Horizontal load-bearing structures- coverings and ceilings - absorb all the vertical loads falling on them and transfer them floor-by-floor to vertical load-bearing structures (walls, columns, etc.), which, in turn, transfer the loads to the base of the building. Horizontal load-bearing structures, as a rule, also play the role of hard drives in buildings - horizontal diaphragms of rigidity; they perceive and redistribute horizontal loads and impacts (wind, seismic) between vertical load-bearing structures.

The transfer of horizontal loads from floors to vertical structures is carried out according to two main options: with distribution to all vertical load-bearing elements or only to individual vertical stiffening elements (diaphragm walls, lattice wind braces or stiffening trunks). At the same time, all other supports work only for vertical loads. An intermediate solution is also used: the distribution of horizontal loads and impacts in various proportions between stiffeners and structures that work primarily to absorb vertical loads.
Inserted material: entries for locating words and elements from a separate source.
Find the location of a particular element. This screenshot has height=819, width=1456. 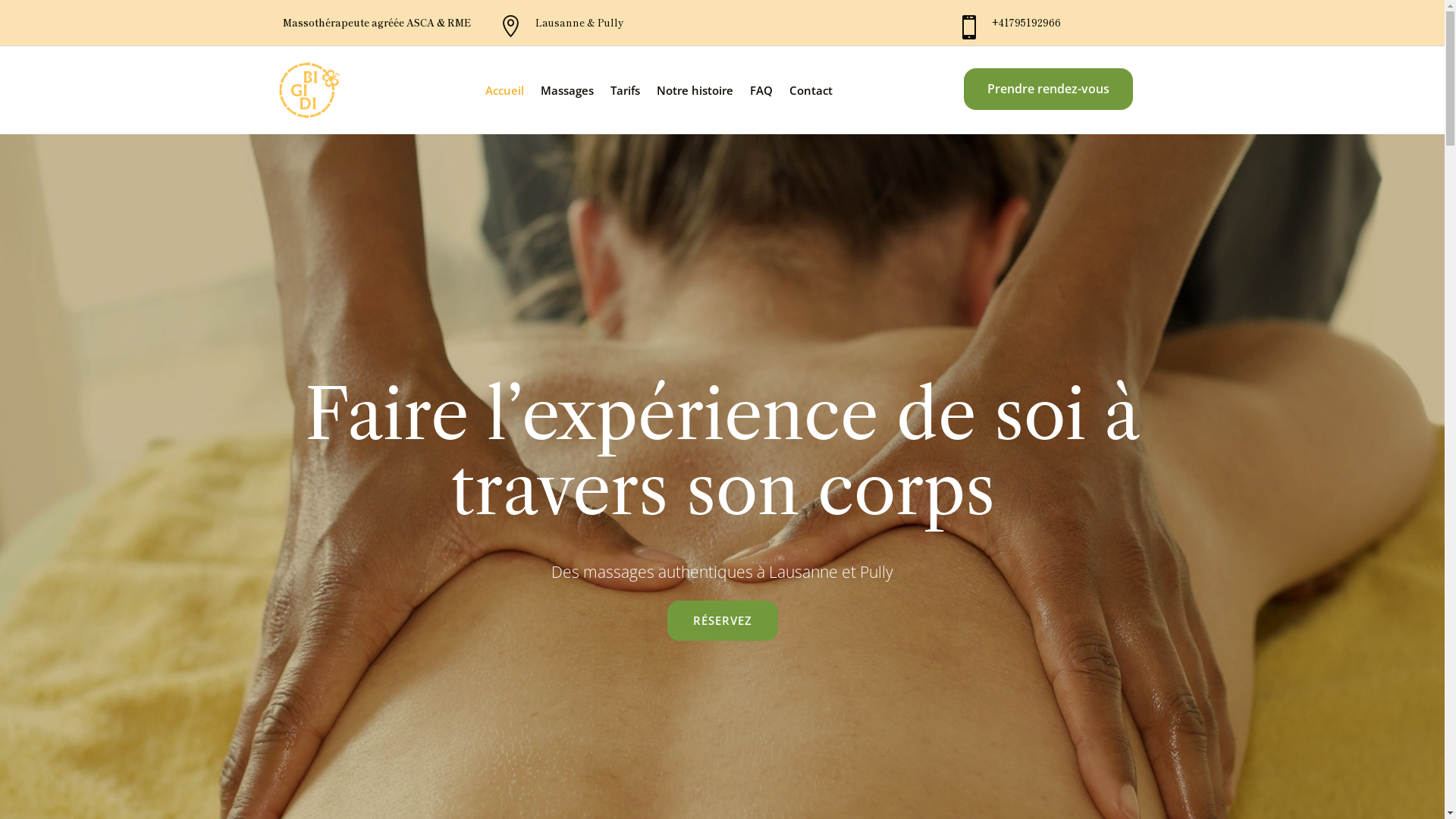

'Tarifs' is located at coordinates (625, 90).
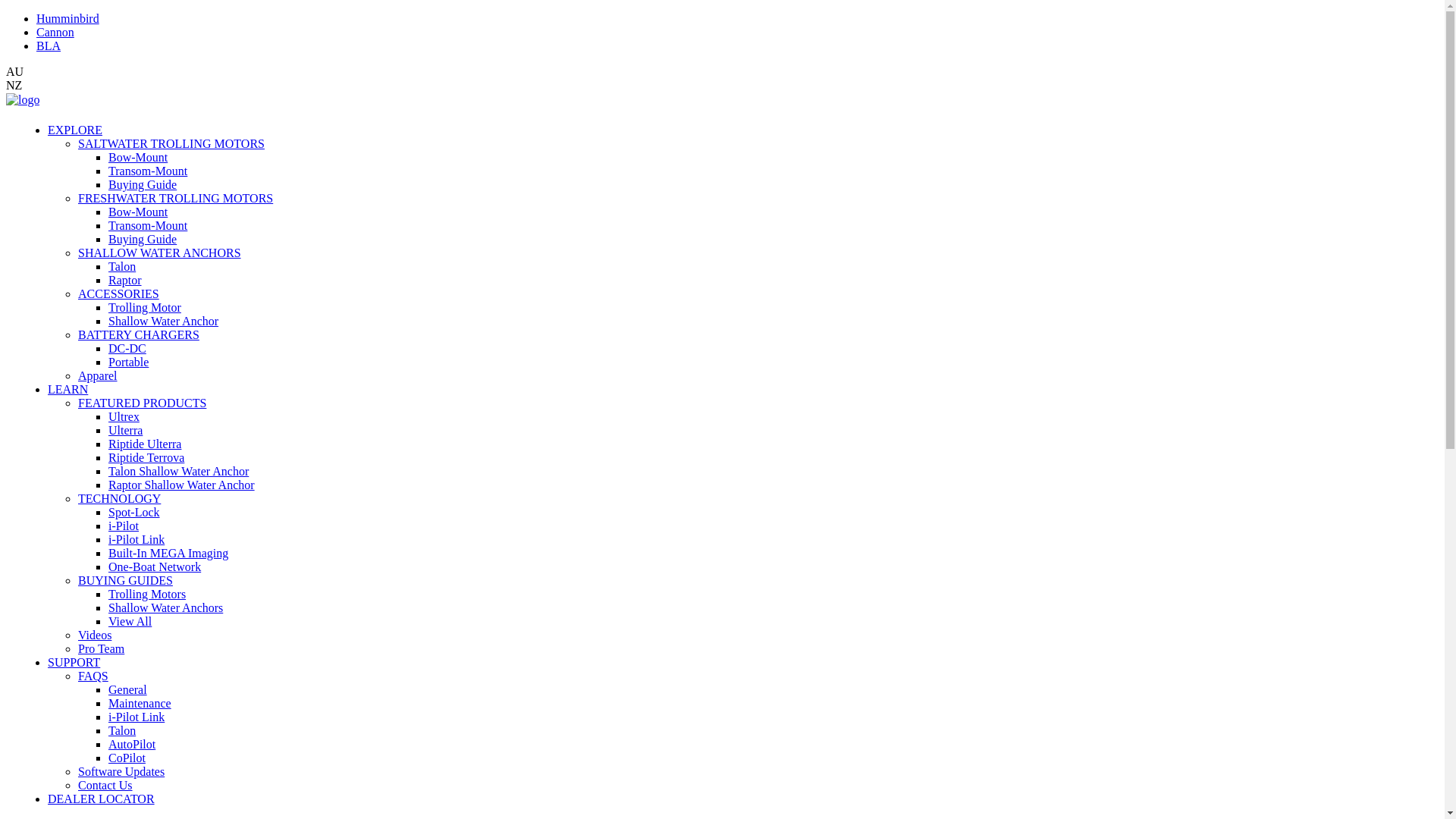 The height and width of the screenshot is (819, 1456). I want to click on 'Pro Team', so click(100, 648).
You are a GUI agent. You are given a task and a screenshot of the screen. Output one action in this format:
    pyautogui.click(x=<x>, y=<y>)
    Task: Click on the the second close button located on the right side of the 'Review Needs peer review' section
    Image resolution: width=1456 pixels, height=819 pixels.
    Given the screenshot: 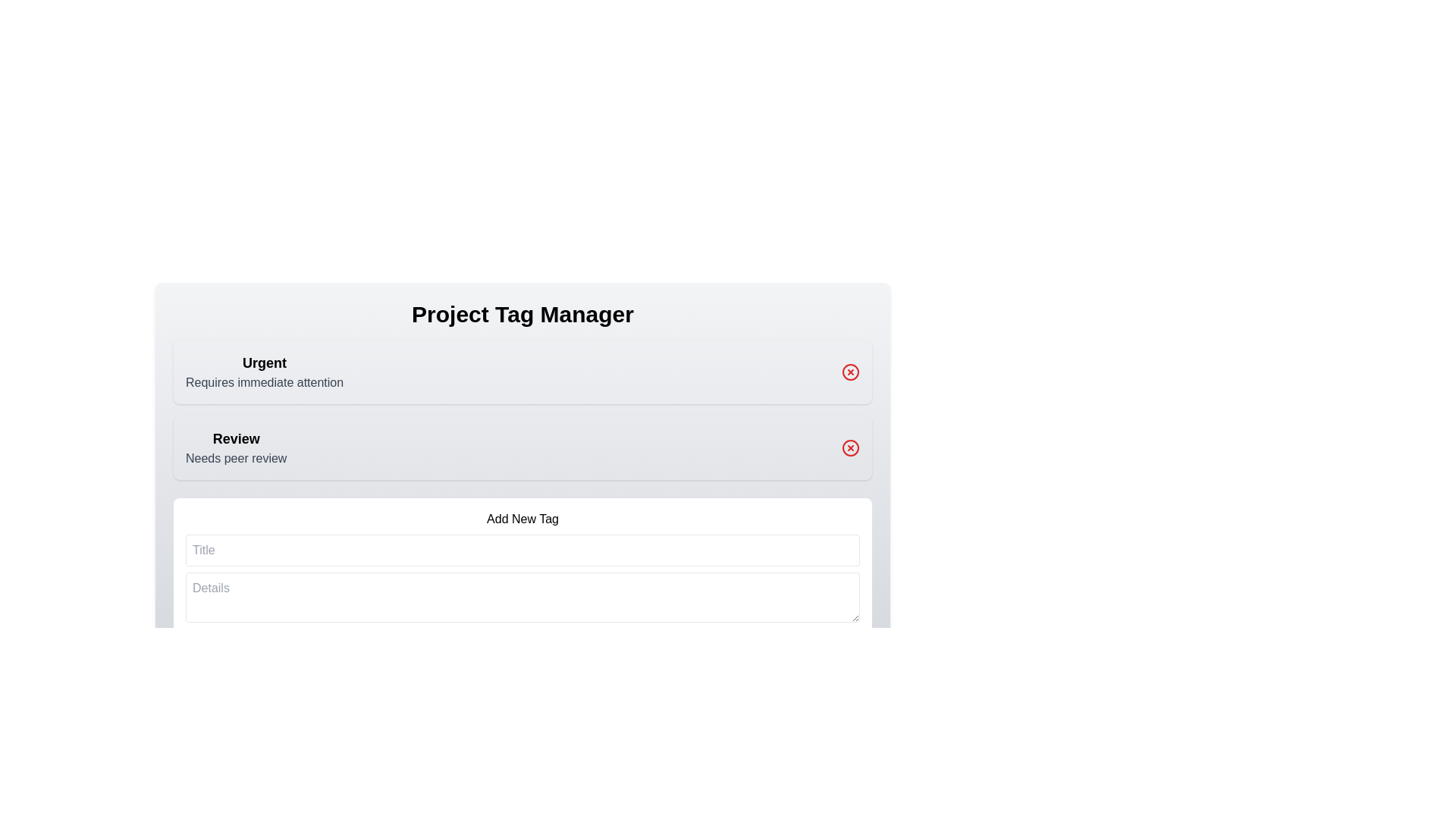 What is the action you would take?
    pyautogui.click(x=851, y=447)
    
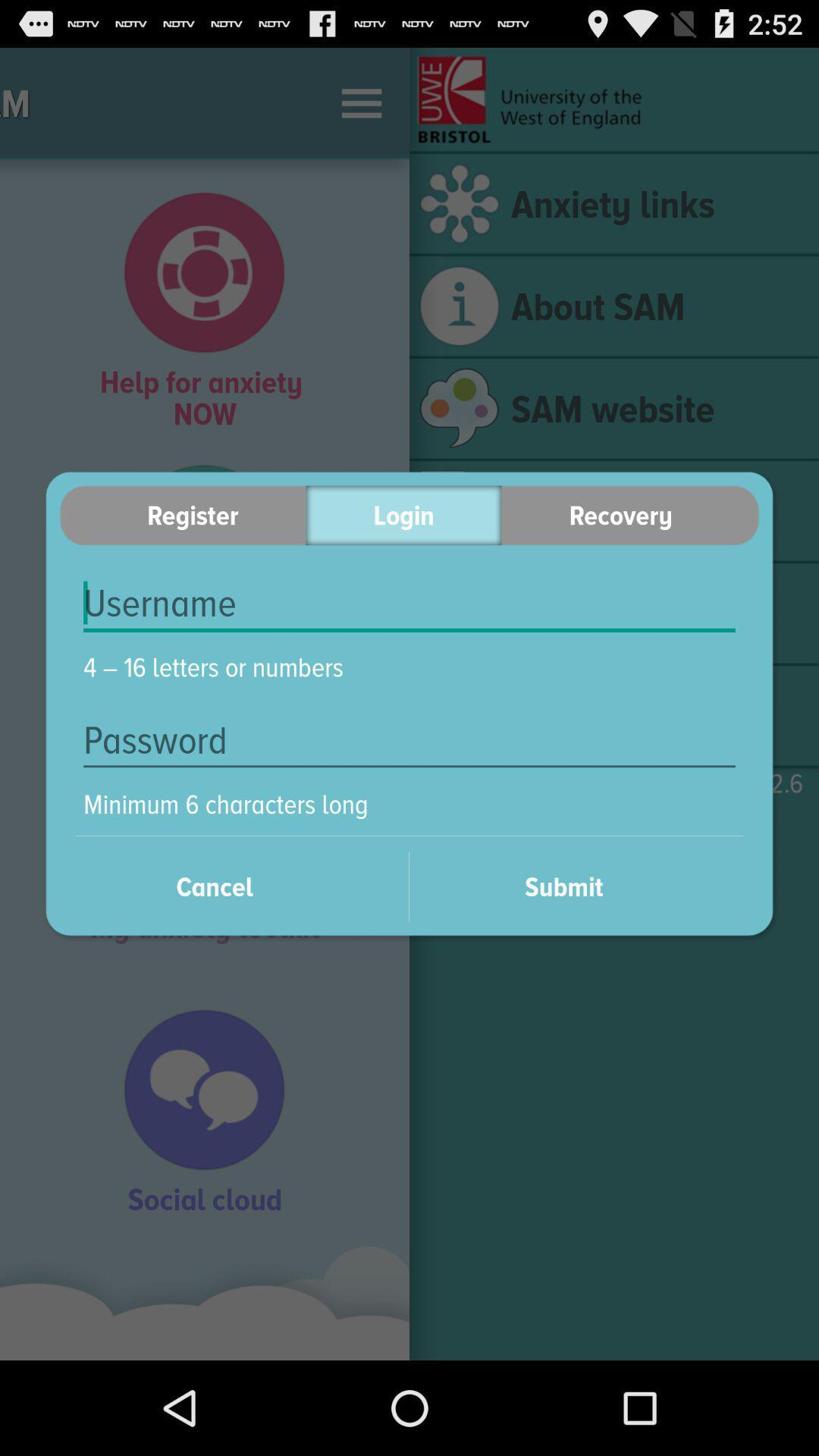  I want to click on a user name, so click(410, 603).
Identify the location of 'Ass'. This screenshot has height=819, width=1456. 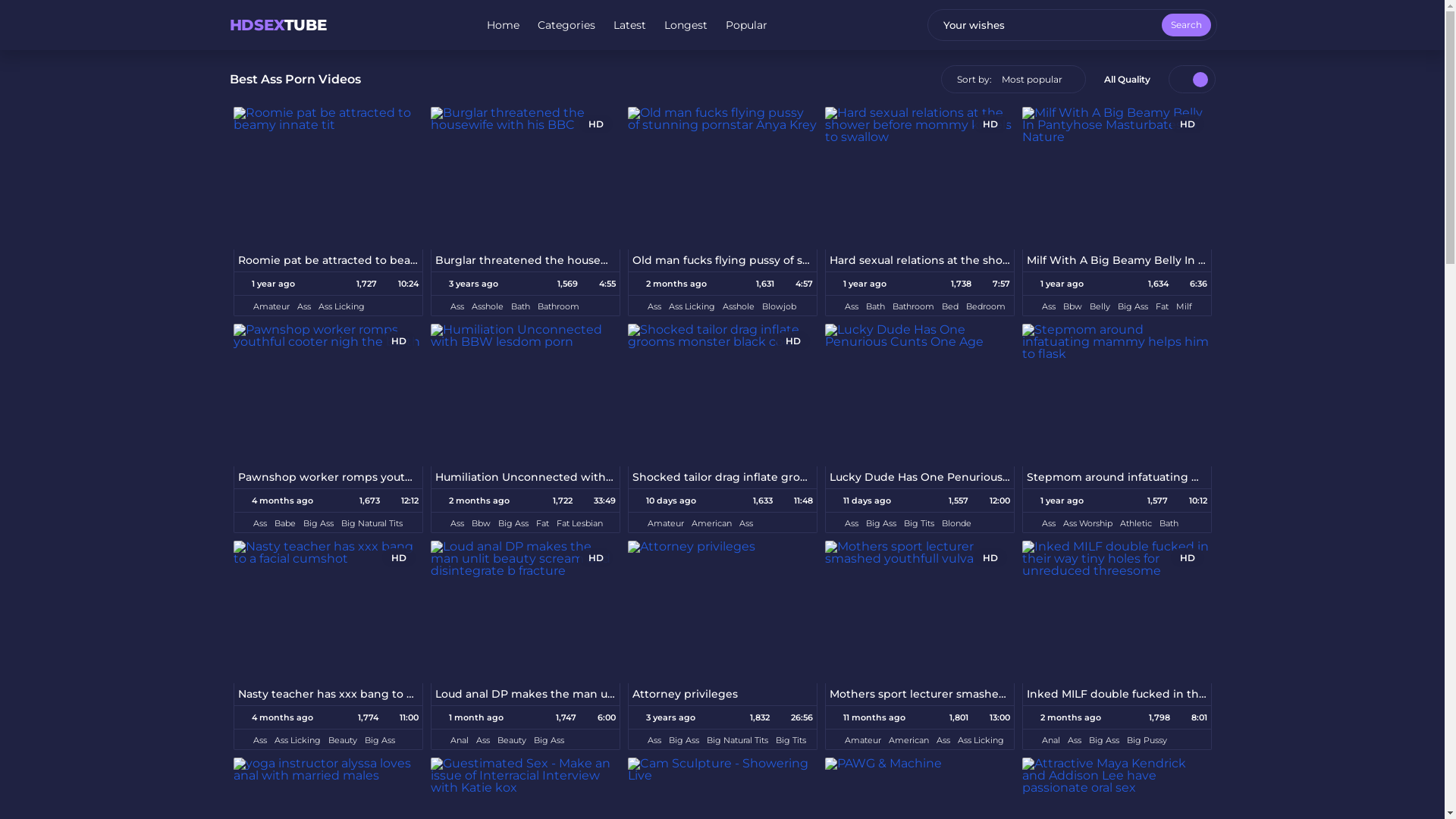
(259, 739).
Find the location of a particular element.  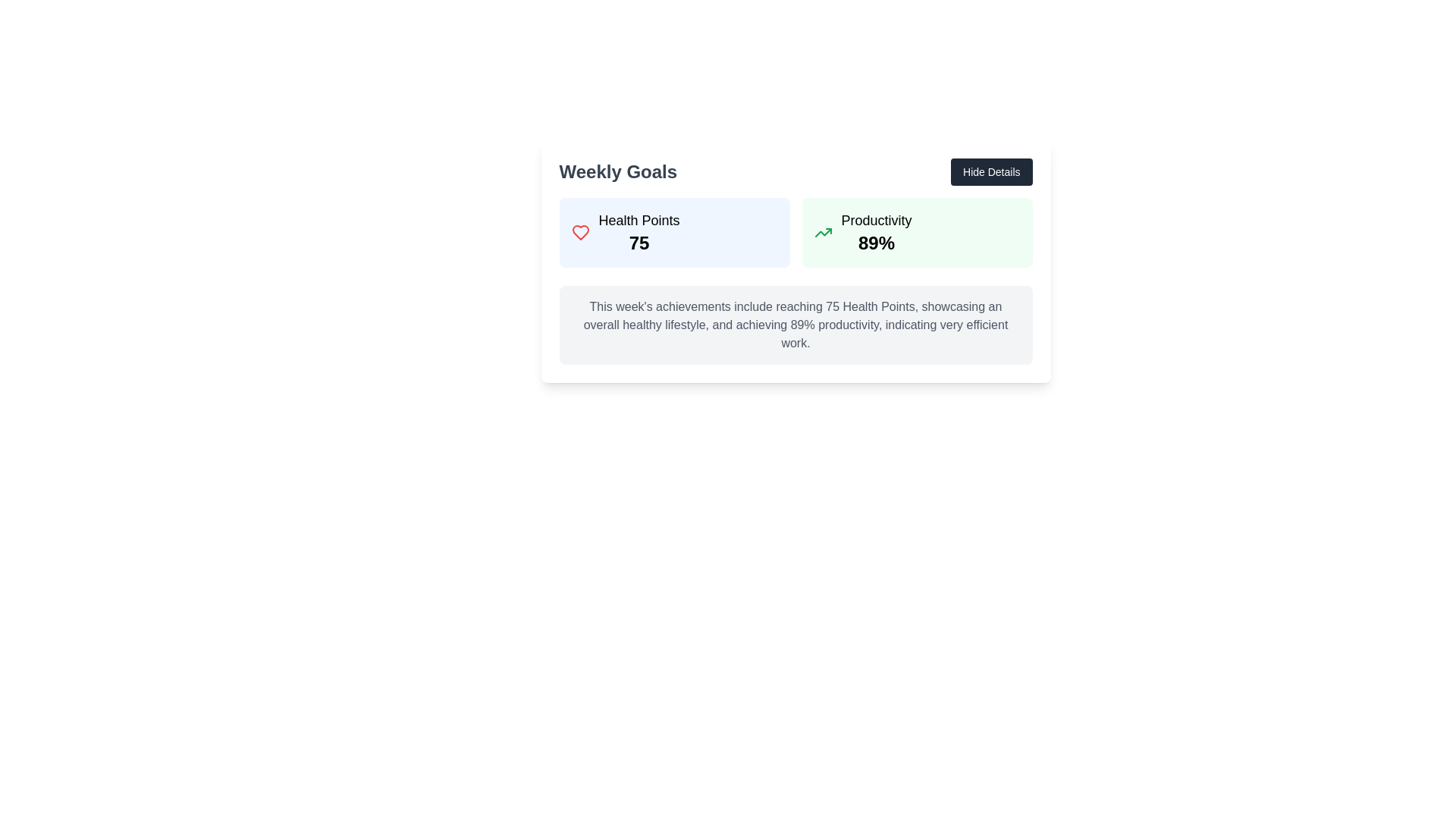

Diaphragm floors ensure compatibility and equality of horizontal movements of vertical load-bearing structures under wind and seismic influences. Such compatibility and alignment are achieved by rigidly pairing horizontal load-bearing structures with vertical ones.

Horizontal load-bearing structures of permanent civil buildings with a height of more than two floors are of the same type and are usually a reinforced concrete disk - prefabricated, precast-monolithic or monolithic.